## Data provided
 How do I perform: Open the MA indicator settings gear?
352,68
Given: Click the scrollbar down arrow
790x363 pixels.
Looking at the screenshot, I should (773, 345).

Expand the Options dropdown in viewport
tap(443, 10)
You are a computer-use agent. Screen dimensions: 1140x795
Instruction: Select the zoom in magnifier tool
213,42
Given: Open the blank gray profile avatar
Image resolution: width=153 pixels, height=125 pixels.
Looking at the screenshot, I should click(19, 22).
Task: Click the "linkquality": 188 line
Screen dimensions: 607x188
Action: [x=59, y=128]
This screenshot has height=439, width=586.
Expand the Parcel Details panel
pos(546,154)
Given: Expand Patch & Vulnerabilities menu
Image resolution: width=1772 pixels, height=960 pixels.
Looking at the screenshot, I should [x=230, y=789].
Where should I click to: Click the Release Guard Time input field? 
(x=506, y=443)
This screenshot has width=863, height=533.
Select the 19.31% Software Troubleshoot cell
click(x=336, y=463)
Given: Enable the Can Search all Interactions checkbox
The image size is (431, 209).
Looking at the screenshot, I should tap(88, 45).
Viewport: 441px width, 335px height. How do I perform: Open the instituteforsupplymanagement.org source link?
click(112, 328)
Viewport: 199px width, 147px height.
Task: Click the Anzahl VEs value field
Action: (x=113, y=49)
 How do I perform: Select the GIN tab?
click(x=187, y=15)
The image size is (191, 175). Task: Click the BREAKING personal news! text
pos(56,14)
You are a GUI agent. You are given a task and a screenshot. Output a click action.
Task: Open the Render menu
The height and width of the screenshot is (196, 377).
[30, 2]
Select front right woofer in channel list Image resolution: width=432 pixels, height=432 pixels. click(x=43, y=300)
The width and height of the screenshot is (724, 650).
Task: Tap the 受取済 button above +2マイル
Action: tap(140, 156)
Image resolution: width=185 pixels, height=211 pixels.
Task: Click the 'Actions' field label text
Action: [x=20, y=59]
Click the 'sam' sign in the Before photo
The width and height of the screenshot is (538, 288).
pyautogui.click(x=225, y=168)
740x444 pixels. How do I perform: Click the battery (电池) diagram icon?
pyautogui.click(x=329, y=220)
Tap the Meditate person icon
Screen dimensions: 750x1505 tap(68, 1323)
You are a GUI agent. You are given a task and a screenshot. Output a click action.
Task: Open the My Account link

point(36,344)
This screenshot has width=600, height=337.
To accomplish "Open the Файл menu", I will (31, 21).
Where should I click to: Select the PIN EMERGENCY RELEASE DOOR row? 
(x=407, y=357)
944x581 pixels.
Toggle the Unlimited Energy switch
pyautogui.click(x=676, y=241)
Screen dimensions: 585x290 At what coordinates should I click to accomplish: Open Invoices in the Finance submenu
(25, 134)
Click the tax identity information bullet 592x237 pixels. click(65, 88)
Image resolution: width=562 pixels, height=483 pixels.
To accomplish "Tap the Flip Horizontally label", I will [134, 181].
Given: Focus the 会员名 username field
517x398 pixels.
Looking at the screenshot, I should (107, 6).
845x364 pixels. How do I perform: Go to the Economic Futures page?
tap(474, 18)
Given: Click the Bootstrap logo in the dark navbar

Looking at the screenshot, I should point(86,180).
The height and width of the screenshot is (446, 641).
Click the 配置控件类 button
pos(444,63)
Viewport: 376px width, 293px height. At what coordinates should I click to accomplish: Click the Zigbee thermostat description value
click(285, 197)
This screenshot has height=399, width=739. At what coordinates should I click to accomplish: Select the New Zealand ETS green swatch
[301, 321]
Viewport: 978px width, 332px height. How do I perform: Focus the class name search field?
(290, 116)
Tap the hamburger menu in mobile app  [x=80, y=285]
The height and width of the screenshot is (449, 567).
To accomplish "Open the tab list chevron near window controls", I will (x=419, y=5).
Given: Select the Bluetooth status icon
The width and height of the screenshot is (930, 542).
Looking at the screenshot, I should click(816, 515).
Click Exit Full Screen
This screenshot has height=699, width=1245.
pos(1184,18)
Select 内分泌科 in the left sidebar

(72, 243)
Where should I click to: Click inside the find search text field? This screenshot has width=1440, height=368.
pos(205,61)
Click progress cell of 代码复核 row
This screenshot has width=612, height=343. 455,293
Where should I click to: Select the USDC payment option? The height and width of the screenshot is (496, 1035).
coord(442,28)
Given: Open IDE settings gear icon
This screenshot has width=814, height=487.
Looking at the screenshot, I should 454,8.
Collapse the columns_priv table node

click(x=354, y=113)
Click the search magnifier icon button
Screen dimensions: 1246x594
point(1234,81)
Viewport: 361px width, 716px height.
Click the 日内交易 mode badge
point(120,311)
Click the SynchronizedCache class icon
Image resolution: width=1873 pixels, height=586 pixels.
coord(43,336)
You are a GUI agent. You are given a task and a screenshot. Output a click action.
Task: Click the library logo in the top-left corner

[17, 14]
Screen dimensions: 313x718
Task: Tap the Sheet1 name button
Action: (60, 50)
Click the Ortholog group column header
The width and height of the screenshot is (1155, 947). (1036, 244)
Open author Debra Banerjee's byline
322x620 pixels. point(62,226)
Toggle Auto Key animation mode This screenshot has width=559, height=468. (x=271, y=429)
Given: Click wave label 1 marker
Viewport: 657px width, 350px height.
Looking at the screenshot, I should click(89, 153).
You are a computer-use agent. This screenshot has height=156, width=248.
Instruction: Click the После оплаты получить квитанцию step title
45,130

## What the task requires
Among the entries above, the line containing "Given: Open the blank gray profile avatar", the line containing "This screenshot has height=439, width=586.", and all lines between them are to be restated word for word; nothing else belongs in the reply.

## Solved exercise
Given: Open the blank gray profile avatar
Image resolution: width=153 pixels, height=125 pixels.
Looking at the screenshot, I should click(19, 22).
Task: Click the "linkquality": 188 line
Screen dimensions: 607x188
Action: [x=59, y=128]
This screenshot has height=439, width=586.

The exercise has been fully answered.